There’s an interesting passage about child-naming customs in Éamon Kelly’s autobiography The Apprentice (Marino Books, 1995). Kelly is recounting his childhood near Killarney in southwest Ireland, and the time he spent in his father’s workshop playing with pieces of wood:
I sat in the shavings and listened to the men who came with jobs for my father. They all spoke to me and those who knew my grandfather were surprised that I wasn’t called after him. The custom then was to call the first son after his father’s father and the second son after his mother’s father. The same rule applied to the first two girls. They were called after their grandmothers. If you walked into a house at that time and there were two boys and two girls in the family and you knew their grandparents, you could name the children. Both my male grandparents, who were inseparable friends, objected to my father’s and mother’s marriage. They claimed there was a blood relationship, though fairly far out, and the slightest trace of consanguinity had to be avoided. My mother was very upset by this attitude and called me after my father to annoy the old man. My father’s Christian name was Edmund, Ned to everybody, and so was I.

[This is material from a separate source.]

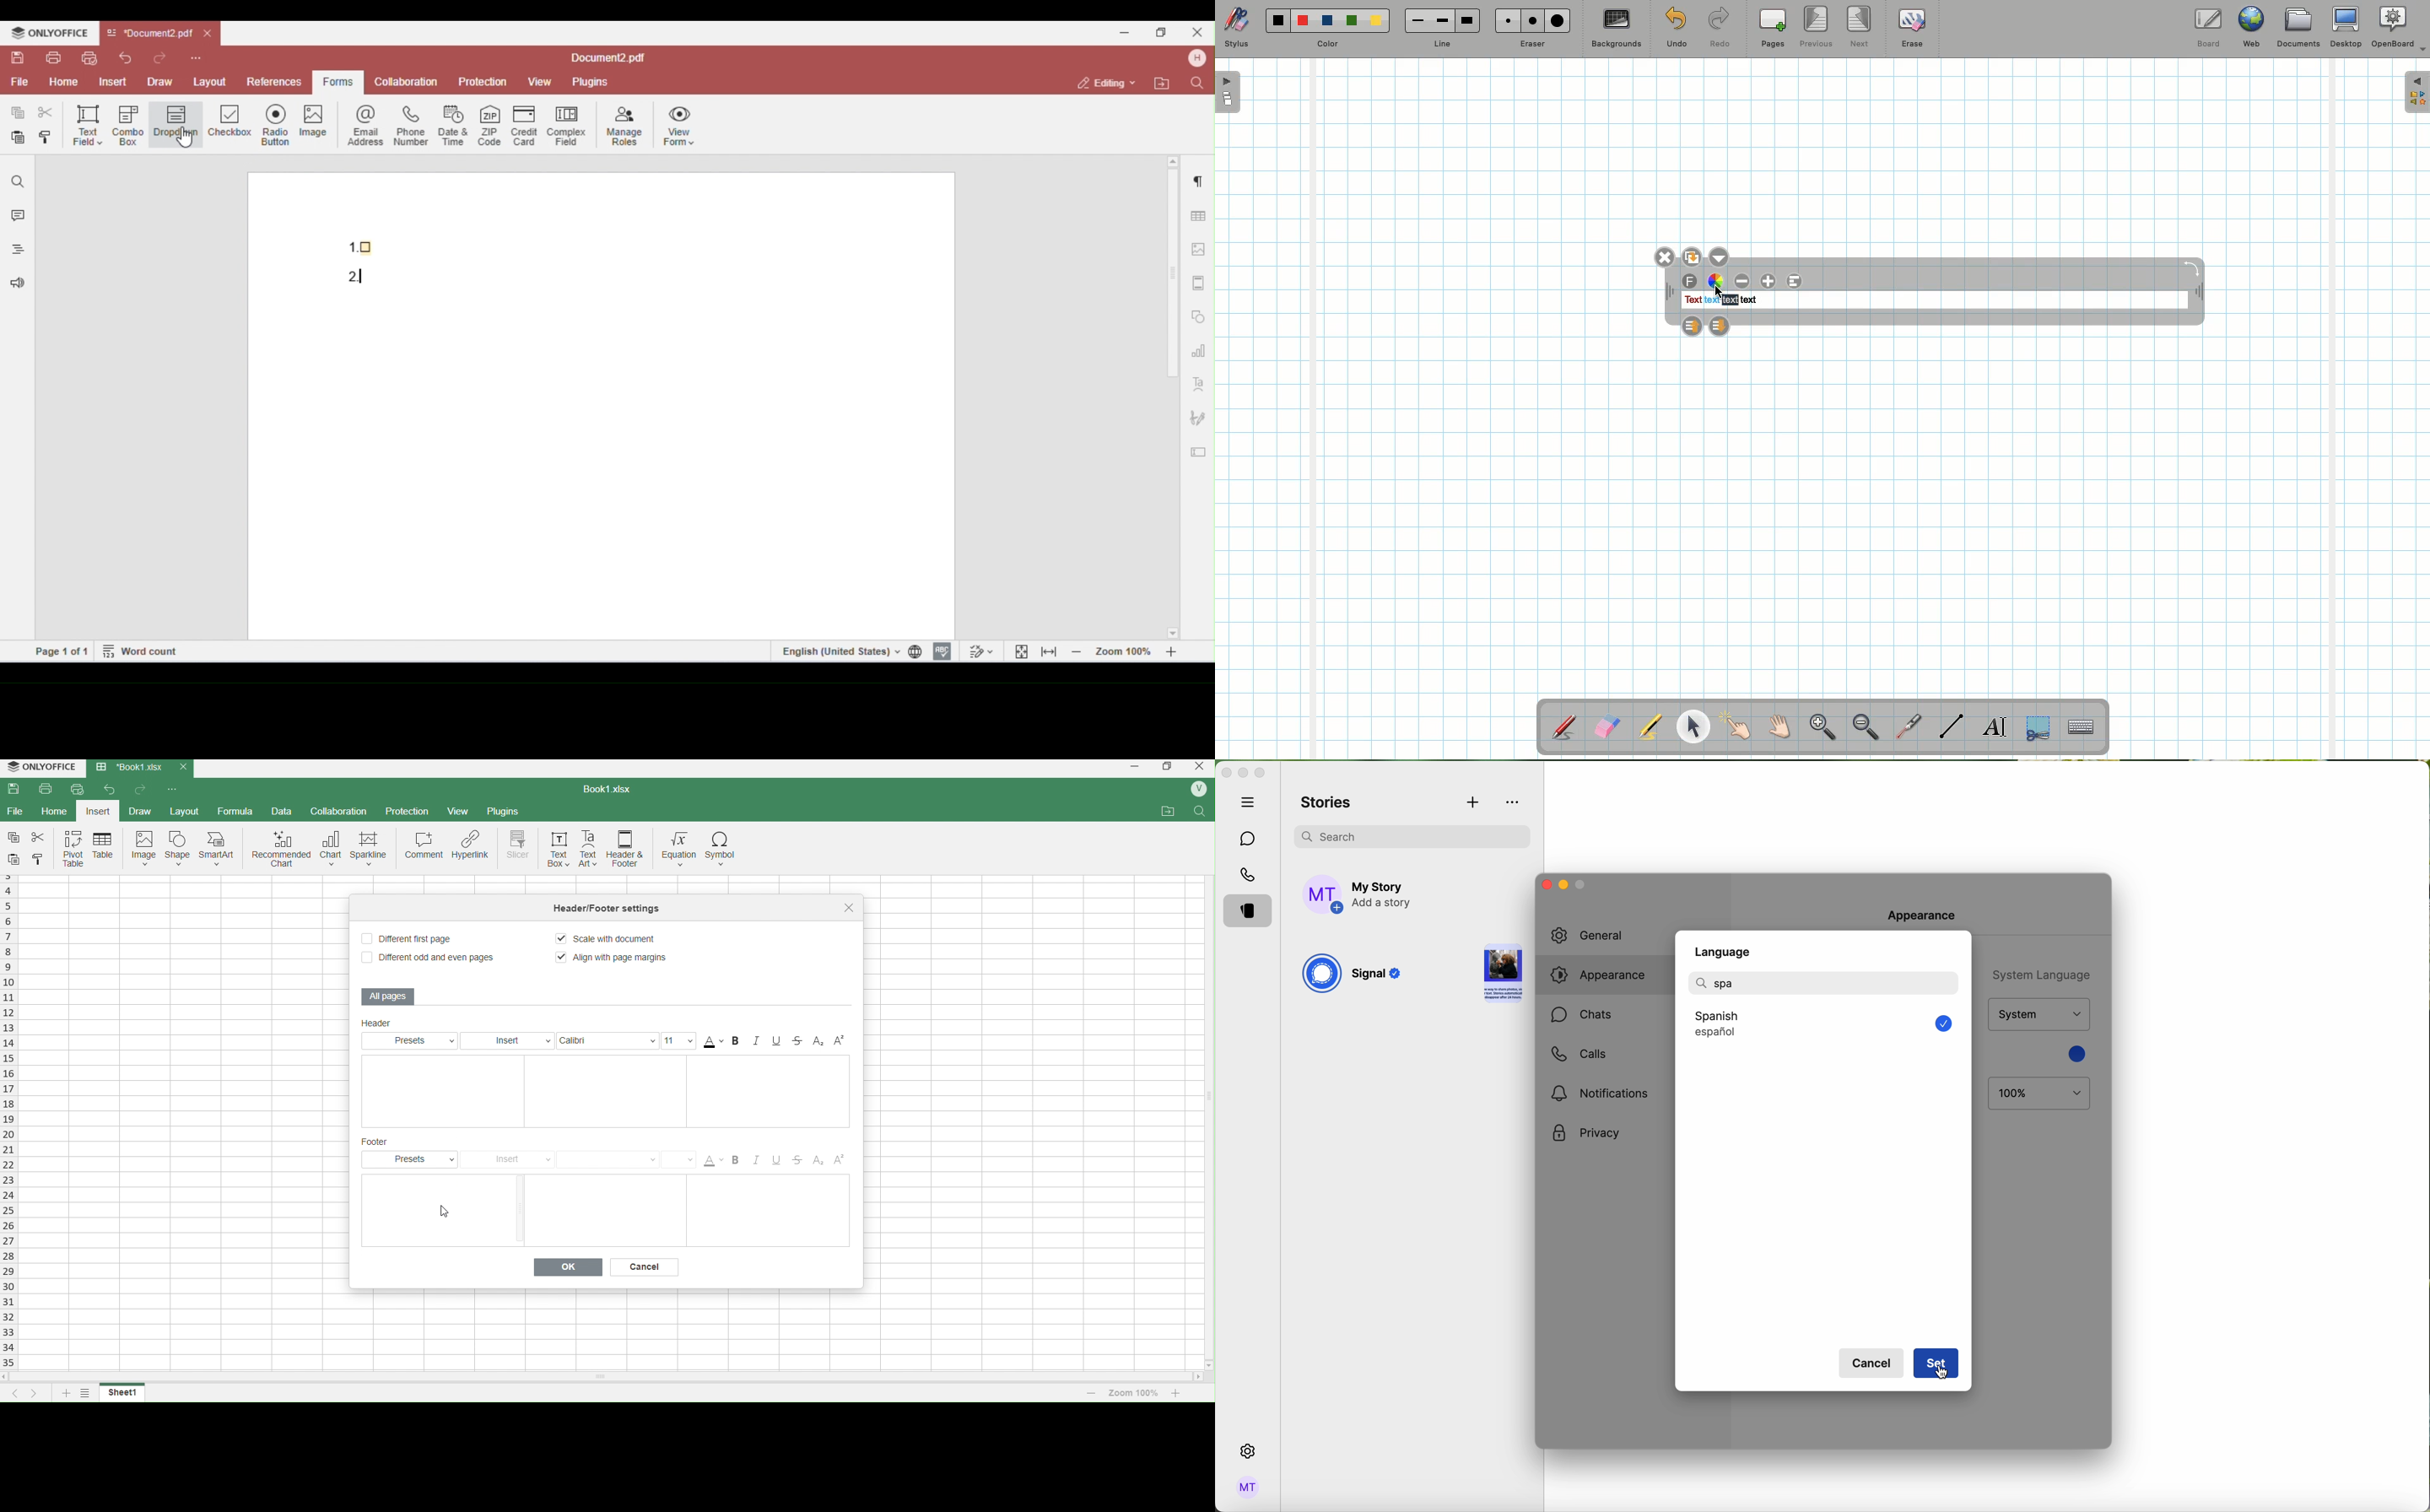 The width and height of the screenshot is (2436, 1512). I want to click on Strikethrough, so click(800, 1042).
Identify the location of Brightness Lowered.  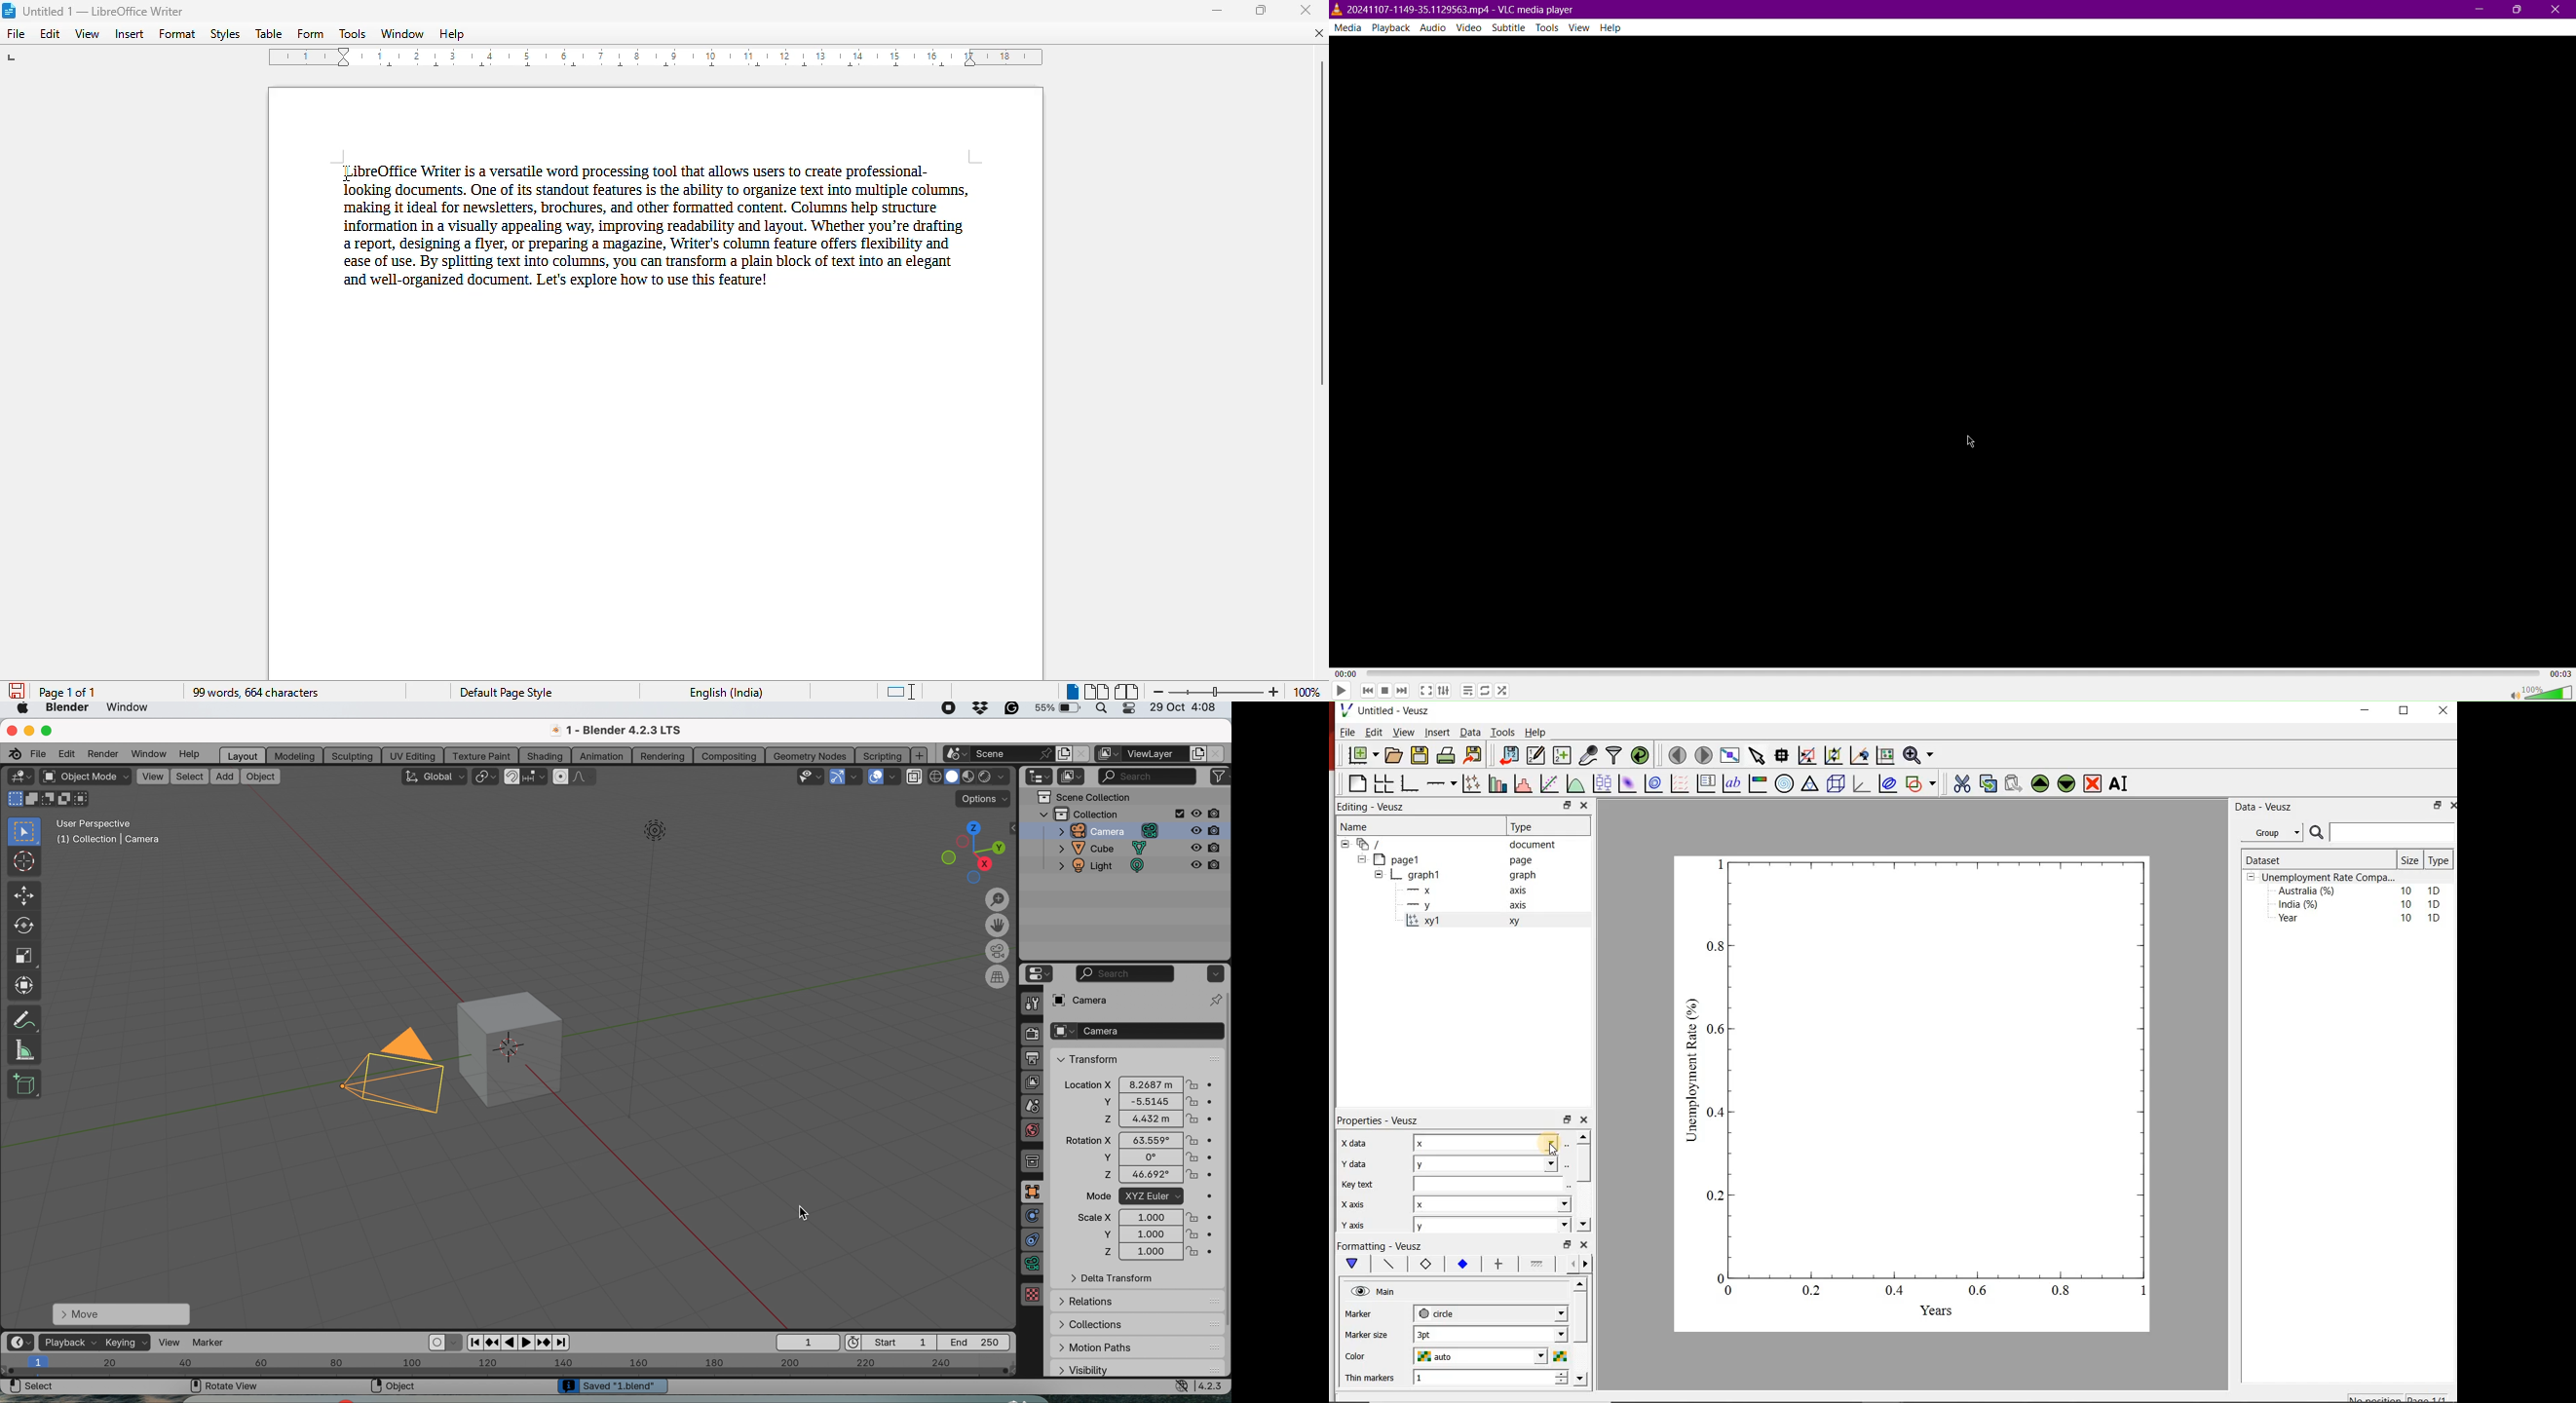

The name Éamon came later, when Kelly was a carpenter’s apprentice (hence the book title) working with his father. Since both were called Edmund/Ned, confusion arose when either was hailed, so someone took to calling the son Éamon. He remained Ned to his family and neighbours, but Éamon was the name by which I first knew of him.
I’ve written before about Éamon Kelly in his seanchaí (storyteller) guise, after coming across a couple of clips of him on YouTube. That post has additional resources on Kelly’s life, for anyone interested.
The custom he describes lives on but seems much less prevalent than it was a century ago – though my sister was named after our maternal grandfather, in a nice inversion of the tradition. I was named after my uncle, who was (I think) named after my granduncle. I’d be interested to hear who you were named after, if anyone, or what other naming traditions are in your family or area.